Text excerpt

◇ ◇ ◇ ◇ ◇

Column | Roger Rodrigo

Published on February 6, 2018

An Officer and a Gentleman Passes


The Malaysian Team to Taiwan. L-R Harris Zainal, Lim Siew Ai, Lim Ai Lian, Victor Lim and the late Tan Kok Kee.

Former MGA secretary Tan Kok Kee is fondly remembered

He was part of the generation of sports officials who deeply cared about their athletes and the well-being of the sport.

On Friday, January 19, 2018, one such official, Tan Kok Kee, the secretary for the Malaysian Golf Association (MGA) passed away at the age of 88, after a prolonged illness.

At an earlier meeting in 2016 with former MGA president Dato’ Thomas Lee it was found that Kok Kee was already partially deaf. Yet despite his advanced age, Kok Kee continued to drive and attend golf events out of town.

Kok Kee took over the post from the late David Lee, who in turn took charge after the passing of Edmund Yong, who served the MGA for 22 years. Like the men before him, Kok Kee was actively involved with the association leading several national teams to events like the Asian Games, Nomura Cup and Putra Cup.

◇ ◇ ◇ ◇ ◇

Source data
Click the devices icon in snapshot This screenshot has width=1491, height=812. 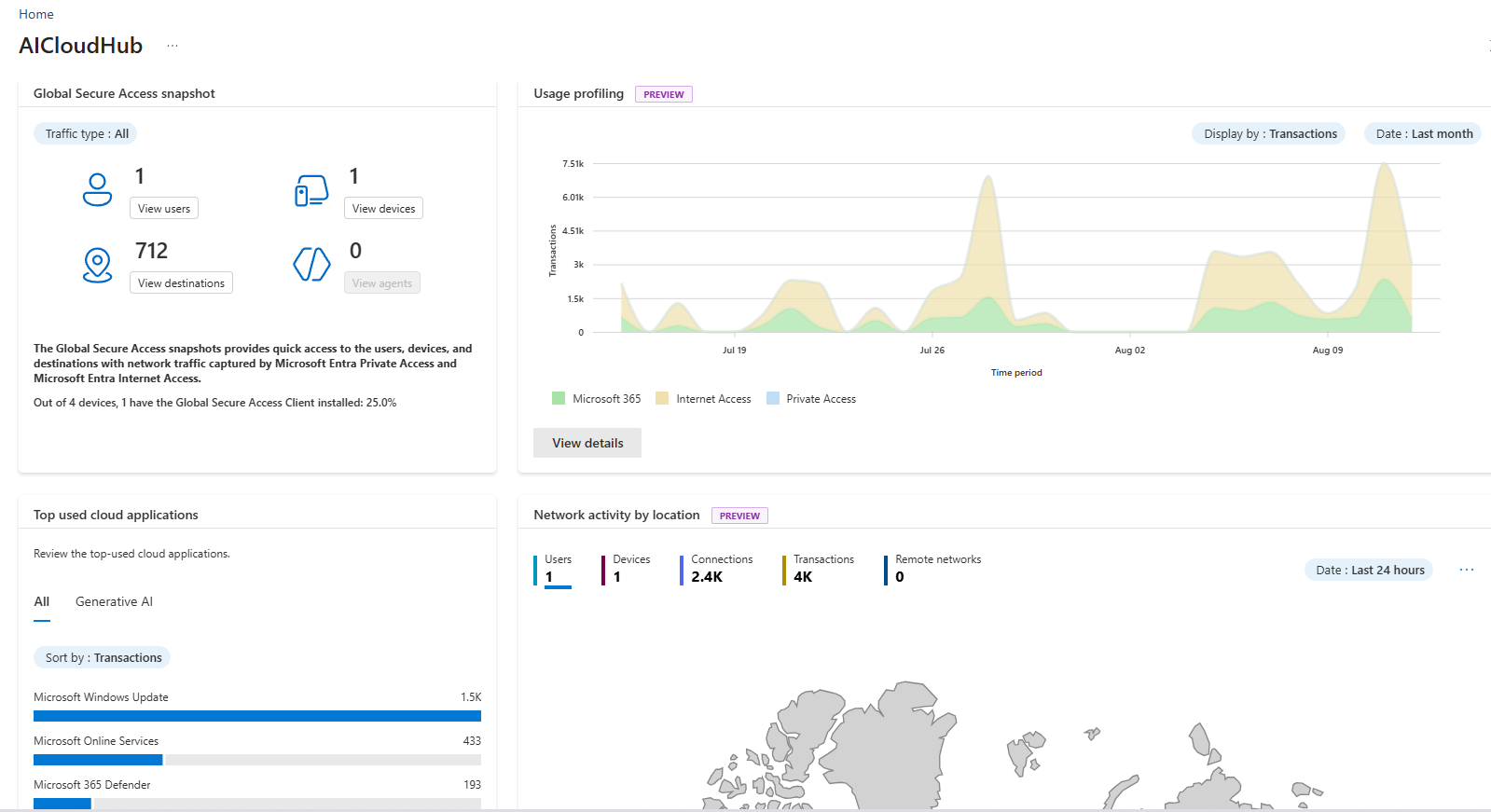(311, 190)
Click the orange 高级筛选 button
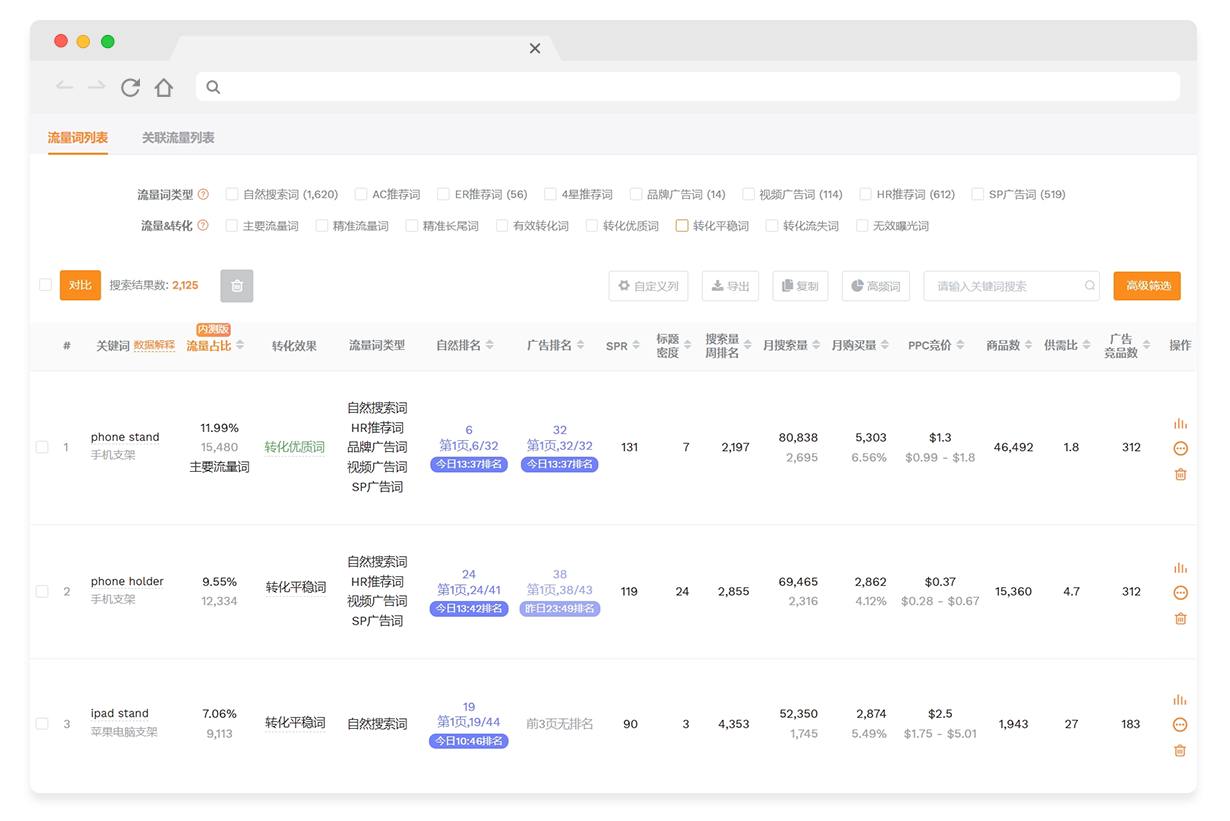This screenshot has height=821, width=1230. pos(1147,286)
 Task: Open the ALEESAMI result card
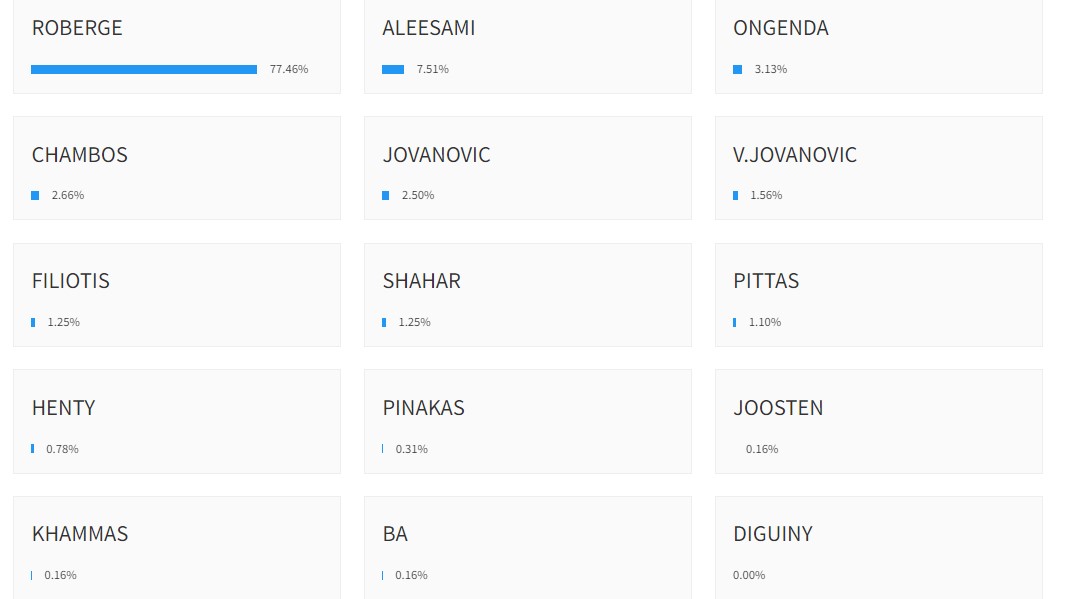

◇ ◇ ◇ ◇ ◇

Required work
**1)** Translate this sentence from the column on Tan Kok Kee into Spanish: "He was part of the generation of sports officials who deeply cared about their athletes and the well-being of the sport."
**2)** Resume the column on Tan Kok Kee from its final sentence and extend it with a few more paragraphs.

Task results
**1)** Formaba parte de la generación de dirigentes deportivos que se preocupaban profundamente por sus atletas y por el bienestar del deporte.

**2)**
Tan Kok Kee loved Karaoke. Seen here with the Korean Team Manager at that time.

One of the national players who remember him well was double international Wong Hung Nung, who represented the country in football and golf.

“I spent four years playing for the national team. To me, Kok Kee was a true gentleman and concerned official. He was always talking to all the players and inquiring about our welfare,” related Hung Nung.

“He was not regimented in his dealings with players. In 1989 the SEA Games was held in Malaysia at Saujana, and the team was staying at the hotel. I requested if I could come from home every day. He gave the okay trusting me to make my tee off time promptly,” he added.

That year the Malaysian quartet of the late P. Gunasegaran, Johari Sulaiman, Saad Yusof and Hung Nung strode to the gold medal, denying strong opposition from Thailand and the Philippines. Malaysia finished with the team gold plus the individual silver and bronze from Guna and Hung Nung, an impressive outing indeed.

According to Hung Nung, Kok Kee was team manager of the national team that participated in the first-ever Asian Games in Beijing, China in 1990. The team did not figure in the medal tally where Malaysia finished with eight medals, two golds, two silvers and four bronzes.

Tan Kok Kee singing a duet with their host in Taiwan.>>

“He was always attentive to our needs. I think unlike in football where team managers rarely mix with players Kok Kee was always close,” said Hung Nung.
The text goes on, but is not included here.